Muse FabLab: un laboratorio per la creatività del fare. Intervista a David Tombolato.

Marco Mameli, 9 anni, osserva la stampante 3D (Muse, 27 Luglio 2013).
«La sfida più grande - spiega David Tombolato, responsabile del Muse Fab Lab - era quella di entrare in un piano dedicato alla preistoria e all'innovazione nel percorso evolutivo della nostra specie ("Dai primi uomini sulle Alpi al futuro digitale"). L'abbiamo affrontata avendo a cuore la cultura del fare digitale, la cultura della mano che torna a essere importante».

Quando è stato pensato questo progetto? 
«L'idea del Muse Fab Lab è nata circa un anno fa. Ma gli allestimenti sono stati montati in appena quattro giorni e l'installazione dei macchinari è durata 24 ore».

Chi ha lavorato alla progettazione?
«Da Marzo 2013 abbiamo avuto la collaborazione di Massimo Menichinelli, reduce da una significativa esperienza nello sviluppo dell’Aalto FabLab a Helsinki e nella partecipazione al Fab BootCamp nel FabLab Barcelona e alla FabAcademy nel FabLab Amsterdam».

Chi lo gestisce adesso?
«Sabina Barcucci e Matteo Perini, scelti attraverso una selezione europea. Saranno loro a portare avanti i progetti di interazione e formazione con scuole, fondazioni, università, e ovviamente la gestione delle macchine collocate nel Muse».

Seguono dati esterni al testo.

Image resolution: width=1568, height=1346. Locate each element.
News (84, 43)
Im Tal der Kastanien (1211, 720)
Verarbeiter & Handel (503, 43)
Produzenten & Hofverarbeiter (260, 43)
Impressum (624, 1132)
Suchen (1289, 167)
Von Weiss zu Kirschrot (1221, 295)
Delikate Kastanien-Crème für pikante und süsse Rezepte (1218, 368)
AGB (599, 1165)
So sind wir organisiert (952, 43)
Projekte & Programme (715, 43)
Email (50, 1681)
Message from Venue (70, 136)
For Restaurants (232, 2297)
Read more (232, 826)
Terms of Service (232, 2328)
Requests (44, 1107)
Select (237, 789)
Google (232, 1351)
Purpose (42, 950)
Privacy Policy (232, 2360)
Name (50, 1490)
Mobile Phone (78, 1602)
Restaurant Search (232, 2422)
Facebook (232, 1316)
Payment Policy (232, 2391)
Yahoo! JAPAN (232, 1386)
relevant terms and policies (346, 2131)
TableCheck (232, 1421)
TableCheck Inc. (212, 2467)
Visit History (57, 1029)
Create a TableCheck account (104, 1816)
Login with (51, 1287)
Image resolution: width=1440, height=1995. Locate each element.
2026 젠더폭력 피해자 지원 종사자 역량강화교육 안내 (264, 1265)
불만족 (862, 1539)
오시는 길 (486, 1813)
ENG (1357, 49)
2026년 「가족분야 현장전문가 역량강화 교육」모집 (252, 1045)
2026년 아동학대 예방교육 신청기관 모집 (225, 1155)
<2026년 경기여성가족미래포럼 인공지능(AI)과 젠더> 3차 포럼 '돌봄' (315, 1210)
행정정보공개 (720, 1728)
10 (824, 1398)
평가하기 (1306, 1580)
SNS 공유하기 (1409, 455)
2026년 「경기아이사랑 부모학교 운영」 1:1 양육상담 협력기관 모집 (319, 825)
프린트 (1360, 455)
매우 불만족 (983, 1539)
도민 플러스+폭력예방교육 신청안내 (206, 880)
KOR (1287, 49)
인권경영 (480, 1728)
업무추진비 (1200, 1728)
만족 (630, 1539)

Chi potrà usare le macchine del Muse Fablab?
«Saranno sono aperte a tutti coloro che hanno idee da sviluppare, per la creazione di modelli 3D e per il taglio laser, ma anche per la progettazione di circuiti con Arduino. Organizzeremo anche attività per bambini, dal disegnare mostri e stamparli, fino alla programmazione».